Quando chegou em frente ao prédio da Vascon, respirou fundo. A fachada moderna, o vidro refletindo o céu da manhã, tudo ali parecia diferente do mundo que ela deixara quando abandonou a carreira.
Um segurança a recebeu com um sorriso e a encaminhou para a recepção.
Enquanto esperava o elevador, Clara se pegou rindo sozinha.
- O que você tá fazendo aqui, hein? - sussurrou pra si mesma.
No décimo andar, a secretária a conduziu até a sala de Henrique. A porta estava entreaberta, e a voz dele veio primeiro, firme, segura, a mesma que ela lembrava, mas agora com mais peso, mais maturidade.
- Clara. - Ele se levantou assim que a viu, com aquele sorriso que começava nos olhos. - Eu realmente não esperava te reencontrar.
Ela riu, meio sem graça.
- Pois é. A vida tem dessas, né?
Henrique contornou a mesa e estendeu a mão. O toque dele foi firme, quente, familiar.
Por um segundo, Clara sentiu o tempo se embaralhar. O passado e o presente se misturaram ali, num simples cumprimento.
- Você está igual - ele disse, observando-a com sinceridade. - Talvez um pouco mais... forte.

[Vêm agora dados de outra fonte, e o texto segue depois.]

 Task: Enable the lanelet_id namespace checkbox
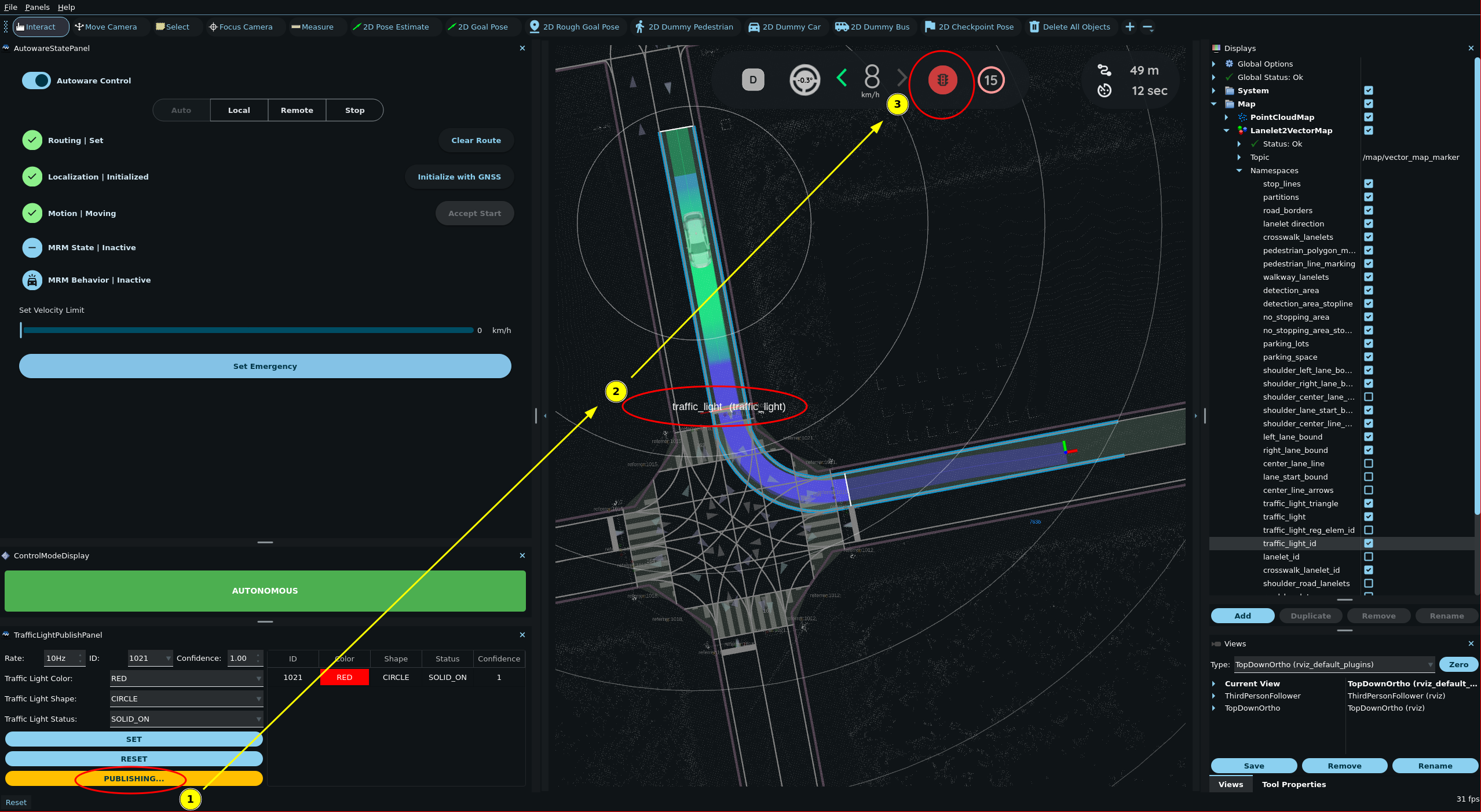(1368, 557)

- E você... - ela hesitou, rindo - não tem mais nada daquele garoto desastrado da faculdade.
Henrique deu de ombros, brincando. - A vida obriga a gente a crescer. Mas confesso que tô feliz em ver que o tempo foi gentil com você.
Clara desviou o olhar, tentando disfarçar o rubor.
Sentaram-se. Ele perguntou sobre os últimos anos, o que ela andava fazendo. Ela contou o básico, o casamento, o tempo fora do mercado, a vontade de recomeçar. Não falou da traição. Ainda não.
Henrique a ouviu com atenção genuína, sem interromper.
Quando ela terminou, ele ficou em silêncio por um momento e depois disse:
- Eu lembro que, na faculdade, você era a melhor da turma. Tinha um olhar diferente pras coisas, sabia? Tipo... enxergar o que os outros não viam.
- Faz tanto tempo, Henrique. Não sei se ainda tenho isso.
- Tem - ele respondeu de imediato, com firmeza. - Eu vejo nos seus olhos.
Ela sorriu, um sorriso pequeno, mas verdadeiro. E sentiu algo leve no peito, como se o ar ali dentro começasse a circular de novo.
Henrique pegou um papel sobre a mesa.
- Estamos com uma vaga de supervisora de projetos. É exigente, mas acho que combina com você.
- Não quero que pense que estou aqui pedindo um favor - ela disse, um pouco defensiva.
- E eu não estou oferecendo um. - Ele apoiou os cotovelos na mesa e a olhou nos olhos. - Estou convidando alguém que eu admiro pra fazer parte do meu time.
Clara segurou o olhar dele por alguns segundos.
Aquele jeito - seguro, tranquilo, sem promessas, sem segundas intenções - fazia falta na vida dela.
- Tá bom - ela respondeu, sorrindo de leve. - Eu aceito conversar sobre isso.
Henrique sorriu de volta, satisfeito.
- Ótimo. Mas antes, me deixa te levar pra almoçar. Temos anos pra colocar em dia.
Ela hesitou por um instante, mas acabou aceitando.
No restaurante, o clima foi natural. Riram, lembraram histórias da faculdade, falaram de amigos que se perderam pelo caminho. E entre um café e outro, Clara percebeu que não lembrava a última vez em que se sentiu assim: leve.
Quando ele a deixou na porta de casa, o sol já começava a se pôr.
- Foi bom te ver de novo, Clara. - disse ele, com um sorriso que parecia sincero demais pra ser casual.
- Foi bom pra mim também. - respondeu, sem conseguir disfarçar o olhar que durou um segundo a mais do que o necessário.
Entrou em casa com o coração batendo diferente.
Arthur ainda não tinha chegado. E, pela primeira vez, isso não a incomodou.
Ela deixou a bolsa no sofá, foi até a varanda e observou o céu laranja da tarde.
Um novo capítulo estava começando - e, talvez, ela mesma estivesse escrevendo a melhor parte da própria história.